> Volume 66 (May/June 1999, pages 106 - 107)
Growing Tuberous Begonias in Michigan
by Gail S. Bones
Here is a picture of our deck garden taken
in July. Everything will grow by an other 30%
until our frosts in mid-September. The deck
rails are 3' high and our oldest tubers (now
in their seventh year) will reach the top rail
Our routine is to place the tuber in lunch
bags in separate cubicles of booze boxes along
the outside wall of our heated basement. We
let the frost kill the leaves first, bringing
the pots under the overhangs until they
totally dry out (no more watering), then
spread out the tubers on paper in the cellar,
their labels with them, until totally
dry-usually mid to late October. At this point
we put them in the cartons, with labels in
bags. We describe them by color, size, and how
they acted ("huge red double
upright" or "dainty yellow hanging,
sprawl-out-of control", etc!). With our
short growing season, we do not attempt to
alter their growing by pruning. They do their
thing and we love them as they are. Now and
then, we'll remove a leaf to let a bloom show
better .. that's it.
We start the tubers in Mid-April, planting
up the ones that are showing only. Usually all
of them are planted by mid-May in shallow
aluminum throwaway (but we keep them) roasting
pans under grow lights in a bedroom window.
They go into pots in late May to mid-June and
outside by late June. (1998 was a warm spring
and everything got accelerated one to two
weeks.) We put two to five tubers in the
hanging baskets lined with moss or cocoa fiber
and two to three in the large deck pots.
Species that are described as 8 to 12"
tall get 3' high for us so staking is always a
problem.. (I suppose with no frost they'd
rival the house in size. I was amused at the
lady's description of a neglected begonia that
rooted to her greenhouse floor and hit the
ceiling, still growing!) We are always hunting
down supports for the huge, heavy blossoms,
usually the ones we bind are too short.
Suggestions on sources would be appreciated.

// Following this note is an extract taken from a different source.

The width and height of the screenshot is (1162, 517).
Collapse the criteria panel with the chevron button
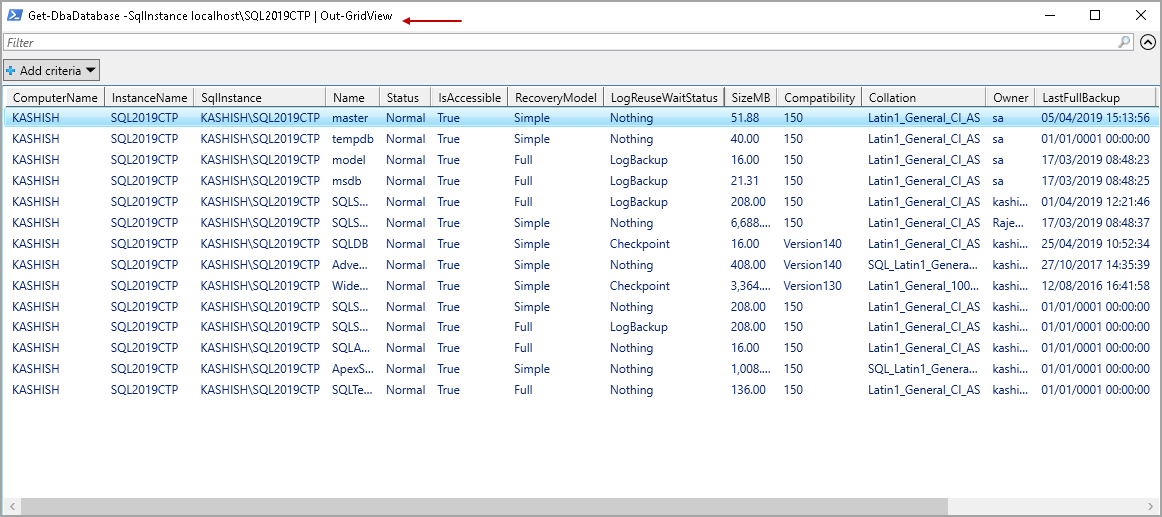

My husband and I still work, so free time
is taken up with house and yard in our
beautiful summers; we never go anywhere then
and vacation right here, playing host to city
dwellers who escape sweltering heat and the
rat-race. The begonias obviously love our 75º
days and 60º nights. They get morning and
midday sun through the tree leaves and thrive.
Every year we have a large outside party in
mid-August and while most hostesses would be
worrying about the house or food, my concerns
are always only: How are the plants looking?!
They are the subject of lots of oohs &
aahs -- sometimes from people who have never
seen tuberous so large. People pull in the
driveway and inquire what's in the baskets!